Generally, chemokines are produced locally at sites of inflammation or infection to regulate recruitment of other immune cells such as leukocytes and lymphocytes. The consistent increase of I-309 in the MCI-AD transition participants could indicate increasing brain injury or pathology. Chemokines are typically released by endothelial cells on stimulation by inflammatory cytokines [91], [92], [93], but I-309 is unusual because it is released by the more mobile T-lymphocytes, which could suggest a wider immune response from the body. One of the possible effects may be to attract immune cells to injured areas, such as to help clear away amyloid as seen in studies of the similar CCL2 receptor [94]. The current data suggest that plasma I-309 levels may be most useful in the COU of detecting AD and distinguishing AD from MCI. Interestingly, we also find it to be changed significantly in those who underwent transition from MCI to AD over all three test periods. It is possible that specific alterations of I-309 at specific time points may also be indicative of imminent likelihood of transition from MCI to AD.

sVCAM1 belongs to a class of cell adhesion molecules (CAMs), binding proteins that appear to be important in inflammatory or injury processes involving the endothelium and blood cells, such as platelets. These soluble molecules are generally present in the circulation near sites of injury to the endothelium, such as an atherosclerotic plaque [95], [96], [97], [98], [99]. After cytokine activation, CAMS are released into the circulation, which may then be detected. It has been reported that measurement of these molecules could be useful in diagnosis of cardiovascular injury [100], [101], [102], [103]. When comparing the HC with AD participants, sVCAM did not change markedly until 36 months in our study.
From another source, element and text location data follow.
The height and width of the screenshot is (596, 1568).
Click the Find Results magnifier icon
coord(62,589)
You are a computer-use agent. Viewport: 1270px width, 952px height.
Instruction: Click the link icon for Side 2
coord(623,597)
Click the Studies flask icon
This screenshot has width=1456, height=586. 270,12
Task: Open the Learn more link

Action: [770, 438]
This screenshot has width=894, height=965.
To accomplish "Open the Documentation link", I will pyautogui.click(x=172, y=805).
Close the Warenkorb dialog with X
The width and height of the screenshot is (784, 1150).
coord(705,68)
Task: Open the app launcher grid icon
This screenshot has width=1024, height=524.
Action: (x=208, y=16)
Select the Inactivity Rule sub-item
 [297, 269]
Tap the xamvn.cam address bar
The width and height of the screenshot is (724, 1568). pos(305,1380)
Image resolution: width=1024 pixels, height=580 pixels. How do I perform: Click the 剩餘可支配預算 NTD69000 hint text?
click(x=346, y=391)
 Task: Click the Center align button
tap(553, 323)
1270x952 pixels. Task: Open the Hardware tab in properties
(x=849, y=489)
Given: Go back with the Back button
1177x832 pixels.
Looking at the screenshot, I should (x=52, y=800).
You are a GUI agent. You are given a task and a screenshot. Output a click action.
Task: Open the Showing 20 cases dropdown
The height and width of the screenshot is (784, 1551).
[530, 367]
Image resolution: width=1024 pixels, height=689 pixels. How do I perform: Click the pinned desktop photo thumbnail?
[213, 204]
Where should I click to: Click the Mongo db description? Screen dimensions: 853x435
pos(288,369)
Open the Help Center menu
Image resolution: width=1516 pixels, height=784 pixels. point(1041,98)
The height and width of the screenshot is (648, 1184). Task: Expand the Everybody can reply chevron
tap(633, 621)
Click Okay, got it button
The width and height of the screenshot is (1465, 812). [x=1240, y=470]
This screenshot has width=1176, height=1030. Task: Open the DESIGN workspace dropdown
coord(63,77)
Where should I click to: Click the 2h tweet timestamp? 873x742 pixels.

This delay might indicate that sVCAM might be a reparatory physiological response to injury and inflammation, rather than an initiator that directly influences the pathology because it is upregulated in endothelial cells that have been stimulated by cytokines [104]. It mediates the adhesion of lymphocytes, monocytes, eosinophils, and basophils to the vasculature [105], [106] and is implicated in the early stages of atherosclerosis [107]. This suggests that peripheral vascular injury contributes to the pathology of the AD-affected brain. Further follow-up examinations of the cohort would help to shed more light on the physiological processes involved.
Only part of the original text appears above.